I have a R75/6, and in the midst of trying to figure out why my front wheel won't roll, I'm seeing very much what you've got depicted here. Rusty, and ugly under the MC. I have a few questions for you if you don't mind (I'm a noob ) . What is the "bore" you are inspecting, and I saw the solution that you made out of your own construction of the bottom gasket--is that still what you would recommend?
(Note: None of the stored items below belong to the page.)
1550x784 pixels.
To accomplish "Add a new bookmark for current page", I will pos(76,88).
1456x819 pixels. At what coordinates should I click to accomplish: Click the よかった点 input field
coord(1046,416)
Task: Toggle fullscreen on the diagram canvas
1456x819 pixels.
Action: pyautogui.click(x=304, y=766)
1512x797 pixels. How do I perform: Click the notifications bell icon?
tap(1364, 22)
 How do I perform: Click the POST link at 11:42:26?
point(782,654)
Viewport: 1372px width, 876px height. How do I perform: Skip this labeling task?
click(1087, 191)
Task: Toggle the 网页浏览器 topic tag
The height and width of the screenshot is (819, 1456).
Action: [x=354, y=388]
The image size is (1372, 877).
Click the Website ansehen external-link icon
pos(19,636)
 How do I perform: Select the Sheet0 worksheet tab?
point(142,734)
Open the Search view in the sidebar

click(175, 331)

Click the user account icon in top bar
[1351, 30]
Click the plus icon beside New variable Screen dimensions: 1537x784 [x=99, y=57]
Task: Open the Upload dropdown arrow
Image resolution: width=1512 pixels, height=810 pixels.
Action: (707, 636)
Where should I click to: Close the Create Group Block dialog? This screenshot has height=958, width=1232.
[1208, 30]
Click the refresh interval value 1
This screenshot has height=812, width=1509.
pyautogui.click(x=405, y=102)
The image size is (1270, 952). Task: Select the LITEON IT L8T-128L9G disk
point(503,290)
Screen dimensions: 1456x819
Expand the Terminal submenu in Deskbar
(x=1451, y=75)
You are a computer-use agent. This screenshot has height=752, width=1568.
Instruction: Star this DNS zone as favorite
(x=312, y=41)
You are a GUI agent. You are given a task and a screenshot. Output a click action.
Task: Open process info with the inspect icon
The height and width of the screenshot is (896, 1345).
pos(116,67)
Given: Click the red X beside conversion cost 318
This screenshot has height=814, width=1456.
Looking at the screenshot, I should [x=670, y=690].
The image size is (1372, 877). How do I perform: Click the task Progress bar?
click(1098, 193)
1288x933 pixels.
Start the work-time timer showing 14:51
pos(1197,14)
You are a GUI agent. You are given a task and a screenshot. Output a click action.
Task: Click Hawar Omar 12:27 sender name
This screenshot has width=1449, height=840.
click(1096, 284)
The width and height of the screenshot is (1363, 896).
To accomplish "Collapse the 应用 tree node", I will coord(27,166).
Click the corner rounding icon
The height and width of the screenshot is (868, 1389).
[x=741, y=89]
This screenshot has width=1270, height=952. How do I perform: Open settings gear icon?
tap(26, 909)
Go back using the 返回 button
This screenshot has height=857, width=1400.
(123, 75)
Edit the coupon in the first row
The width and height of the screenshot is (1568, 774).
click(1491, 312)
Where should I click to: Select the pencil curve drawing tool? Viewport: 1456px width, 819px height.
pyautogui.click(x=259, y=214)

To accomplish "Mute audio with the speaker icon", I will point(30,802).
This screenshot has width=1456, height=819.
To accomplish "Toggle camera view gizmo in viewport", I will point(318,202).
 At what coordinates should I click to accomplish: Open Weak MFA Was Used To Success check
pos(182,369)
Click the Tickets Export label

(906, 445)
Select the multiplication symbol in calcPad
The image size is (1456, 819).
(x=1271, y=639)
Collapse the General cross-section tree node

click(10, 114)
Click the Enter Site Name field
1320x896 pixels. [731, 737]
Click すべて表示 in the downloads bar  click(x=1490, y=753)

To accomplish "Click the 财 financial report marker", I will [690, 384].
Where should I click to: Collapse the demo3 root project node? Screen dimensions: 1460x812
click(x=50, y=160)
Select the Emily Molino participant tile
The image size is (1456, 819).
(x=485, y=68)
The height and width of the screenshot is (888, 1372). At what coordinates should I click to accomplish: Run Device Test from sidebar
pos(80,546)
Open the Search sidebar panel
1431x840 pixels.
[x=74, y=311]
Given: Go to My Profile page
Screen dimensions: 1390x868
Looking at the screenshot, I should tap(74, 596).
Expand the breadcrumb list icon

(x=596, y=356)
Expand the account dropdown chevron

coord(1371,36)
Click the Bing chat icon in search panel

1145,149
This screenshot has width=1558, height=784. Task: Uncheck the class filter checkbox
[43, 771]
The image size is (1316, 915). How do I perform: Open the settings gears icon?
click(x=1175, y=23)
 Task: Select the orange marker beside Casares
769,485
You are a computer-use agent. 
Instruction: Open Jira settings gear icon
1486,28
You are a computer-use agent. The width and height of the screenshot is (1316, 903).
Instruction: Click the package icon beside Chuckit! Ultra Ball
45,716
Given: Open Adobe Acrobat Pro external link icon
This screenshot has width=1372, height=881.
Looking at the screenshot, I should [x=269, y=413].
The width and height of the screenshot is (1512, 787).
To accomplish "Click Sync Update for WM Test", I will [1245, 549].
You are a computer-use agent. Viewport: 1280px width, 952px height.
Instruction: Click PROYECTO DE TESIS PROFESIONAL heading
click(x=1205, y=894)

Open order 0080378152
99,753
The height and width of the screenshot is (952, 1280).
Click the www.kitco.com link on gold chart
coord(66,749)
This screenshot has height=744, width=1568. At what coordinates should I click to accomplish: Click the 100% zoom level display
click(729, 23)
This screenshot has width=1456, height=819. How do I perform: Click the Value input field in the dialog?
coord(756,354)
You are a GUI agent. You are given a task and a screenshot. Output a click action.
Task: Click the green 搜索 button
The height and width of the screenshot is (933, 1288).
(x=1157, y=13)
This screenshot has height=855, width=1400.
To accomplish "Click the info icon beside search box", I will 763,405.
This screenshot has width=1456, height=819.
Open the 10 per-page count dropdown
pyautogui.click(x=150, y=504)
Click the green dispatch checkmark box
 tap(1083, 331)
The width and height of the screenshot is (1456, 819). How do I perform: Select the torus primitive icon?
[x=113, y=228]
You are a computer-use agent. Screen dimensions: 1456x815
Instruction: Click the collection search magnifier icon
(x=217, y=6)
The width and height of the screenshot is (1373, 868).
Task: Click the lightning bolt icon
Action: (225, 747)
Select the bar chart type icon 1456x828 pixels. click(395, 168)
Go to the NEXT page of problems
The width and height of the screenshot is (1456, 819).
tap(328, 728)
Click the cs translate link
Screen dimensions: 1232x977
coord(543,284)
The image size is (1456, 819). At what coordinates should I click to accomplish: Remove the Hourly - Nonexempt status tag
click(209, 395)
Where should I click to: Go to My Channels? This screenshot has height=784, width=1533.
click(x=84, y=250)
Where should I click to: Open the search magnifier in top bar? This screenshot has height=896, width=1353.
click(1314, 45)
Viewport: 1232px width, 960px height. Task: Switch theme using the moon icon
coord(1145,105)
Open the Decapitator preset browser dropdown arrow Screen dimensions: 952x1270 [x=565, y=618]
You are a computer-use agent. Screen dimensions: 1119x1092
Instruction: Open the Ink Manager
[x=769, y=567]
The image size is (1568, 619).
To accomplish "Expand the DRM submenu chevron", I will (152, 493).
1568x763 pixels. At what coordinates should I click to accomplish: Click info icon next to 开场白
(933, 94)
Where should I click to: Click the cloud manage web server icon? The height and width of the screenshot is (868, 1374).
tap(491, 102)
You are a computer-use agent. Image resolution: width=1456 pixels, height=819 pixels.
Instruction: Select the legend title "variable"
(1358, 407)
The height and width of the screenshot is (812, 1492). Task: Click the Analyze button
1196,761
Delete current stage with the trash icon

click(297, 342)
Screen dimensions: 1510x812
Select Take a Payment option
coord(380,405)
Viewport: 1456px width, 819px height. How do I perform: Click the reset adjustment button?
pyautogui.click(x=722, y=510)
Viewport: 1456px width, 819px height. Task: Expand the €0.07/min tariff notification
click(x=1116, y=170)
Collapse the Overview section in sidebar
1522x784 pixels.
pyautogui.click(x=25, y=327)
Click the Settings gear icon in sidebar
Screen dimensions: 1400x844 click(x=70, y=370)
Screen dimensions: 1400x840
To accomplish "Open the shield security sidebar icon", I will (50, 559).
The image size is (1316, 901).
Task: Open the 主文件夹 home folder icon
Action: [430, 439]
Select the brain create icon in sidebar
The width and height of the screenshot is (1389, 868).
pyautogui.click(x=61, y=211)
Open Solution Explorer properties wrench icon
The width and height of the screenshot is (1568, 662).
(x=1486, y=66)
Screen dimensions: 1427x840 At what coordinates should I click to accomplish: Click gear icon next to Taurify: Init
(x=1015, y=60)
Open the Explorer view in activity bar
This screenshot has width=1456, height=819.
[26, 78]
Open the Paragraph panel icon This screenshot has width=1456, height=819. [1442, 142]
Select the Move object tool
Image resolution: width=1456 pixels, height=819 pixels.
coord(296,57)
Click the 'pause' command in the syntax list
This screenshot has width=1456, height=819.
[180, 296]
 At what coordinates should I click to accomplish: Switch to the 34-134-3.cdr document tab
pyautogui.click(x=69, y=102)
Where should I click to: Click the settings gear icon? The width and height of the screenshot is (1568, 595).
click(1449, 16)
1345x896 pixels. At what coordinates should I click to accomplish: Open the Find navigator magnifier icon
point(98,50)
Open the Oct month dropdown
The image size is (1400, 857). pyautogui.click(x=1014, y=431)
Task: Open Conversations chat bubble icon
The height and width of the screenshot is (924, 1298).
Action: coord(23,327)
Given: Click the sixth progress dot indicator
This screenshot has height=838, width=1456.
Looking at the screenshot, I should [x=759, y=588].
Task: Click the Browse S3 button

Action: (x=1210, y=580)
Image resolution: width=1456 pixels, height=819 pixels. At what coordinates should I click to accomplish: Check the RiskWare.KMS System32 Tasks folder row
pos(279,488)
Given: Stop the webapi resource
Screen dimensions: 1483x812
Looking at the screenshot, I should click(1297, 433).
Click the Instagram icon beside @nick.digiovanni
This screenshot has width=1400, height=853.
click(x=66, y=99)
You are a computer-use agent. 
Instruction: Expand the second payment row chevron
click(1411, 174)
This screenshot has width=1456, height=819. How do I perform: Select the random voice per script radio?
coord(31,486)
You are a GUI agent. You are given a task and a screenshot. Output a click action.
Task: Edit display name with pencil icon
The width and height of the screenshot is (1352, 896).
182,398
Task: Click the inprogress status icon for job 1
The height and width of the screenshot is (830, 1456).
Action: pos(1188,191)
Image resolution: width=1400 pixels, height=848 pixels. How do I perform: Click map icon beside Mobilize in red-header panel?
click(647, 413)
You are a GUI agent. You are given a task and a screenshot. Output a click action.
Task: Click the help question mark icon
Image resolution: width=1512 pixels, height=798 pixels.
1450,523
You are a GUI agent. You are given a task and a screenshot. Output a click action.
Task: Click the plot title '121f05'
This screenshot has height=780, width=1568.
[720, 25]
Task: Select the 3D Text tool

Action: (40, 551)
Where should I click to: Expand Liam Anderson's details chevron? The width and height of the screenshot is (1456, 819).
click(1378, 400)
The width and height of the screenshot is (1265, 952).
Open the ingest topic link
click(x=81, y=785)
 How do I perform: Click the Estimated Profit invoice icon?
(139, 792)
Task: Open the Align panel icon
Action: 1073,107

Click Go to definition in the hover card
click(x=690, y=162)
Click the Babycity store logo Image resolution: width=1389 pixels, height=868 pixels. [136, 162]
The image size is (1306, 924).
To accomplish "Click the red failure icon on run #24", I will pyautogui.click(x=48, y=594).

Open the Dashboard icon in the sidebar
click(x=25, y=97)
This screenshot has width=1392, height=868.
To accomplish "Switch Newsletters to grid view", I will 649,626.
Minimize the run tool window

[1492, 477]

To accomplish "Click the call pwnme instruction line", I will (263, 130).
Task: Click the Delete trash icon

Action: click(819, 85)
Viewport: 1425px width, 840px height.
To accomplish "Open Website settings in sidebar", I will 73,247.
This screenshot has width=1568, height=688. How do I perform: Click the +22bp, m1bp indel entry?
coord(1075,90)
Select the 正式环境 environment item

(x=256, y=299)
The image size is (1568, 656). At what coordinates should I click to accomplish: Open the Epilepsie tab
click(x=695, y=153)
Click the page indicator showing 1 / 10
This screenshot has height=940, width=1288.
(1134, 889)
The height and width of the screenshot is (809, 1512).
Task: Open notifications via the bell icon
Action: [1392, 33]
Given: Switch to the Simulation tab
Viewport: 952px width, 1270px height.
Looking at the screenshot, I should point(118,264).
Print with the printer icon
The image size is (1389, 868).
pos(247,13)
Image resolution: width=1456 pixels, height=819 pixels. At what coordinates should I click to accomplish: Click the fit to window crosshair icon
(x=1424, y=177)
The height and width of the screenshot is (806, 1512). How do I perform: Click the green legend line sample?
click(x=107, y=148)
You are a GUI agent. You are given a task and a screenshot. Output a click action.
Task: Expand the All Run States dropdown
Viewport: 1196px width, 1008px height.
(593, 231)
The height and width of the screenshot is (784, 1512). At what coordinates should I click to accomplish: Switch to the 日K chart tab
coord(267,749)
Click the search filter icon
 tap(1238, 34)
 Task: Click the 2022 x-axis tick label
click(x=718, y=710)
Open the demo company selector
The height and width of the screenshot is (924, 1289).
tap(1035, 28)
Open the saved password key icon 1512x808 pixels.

I'll consider a handlebar mounted mc, but wanted to get your final say after all the hard work!
hey I was a noob too when this R90S project got started.
lots of folks prefer new master cylinder route. but really wanted to keep R90S stock. your mileage may veri...
reason mine was locking up, brake hoses were collapsed internally not allowing fluid to retract. allowing brake fluid to move one direction only. if unscrewing brake hose releases pressure, freeing up caliper. you've got a positive indicator hoses are bad. if wheel is still locked up after releasing pressure. you've got frozen calipers.
if you decide to rebuild master cylinder. measure bore diameter and inspect bore for deep pits, before you order BMC kit. unfortunately could not find anyone to supply reservoir O-ring.
be sure to only use O-rings made from brake fluid resistant rubber. part numbers are provided in earlier posts.
if master cylinder worked properly at one time, it can be make to work again. fix your BMC and replace your brake hoses. before moving on to your caliper. fortunately calipers rubber go bad much less often than BMC.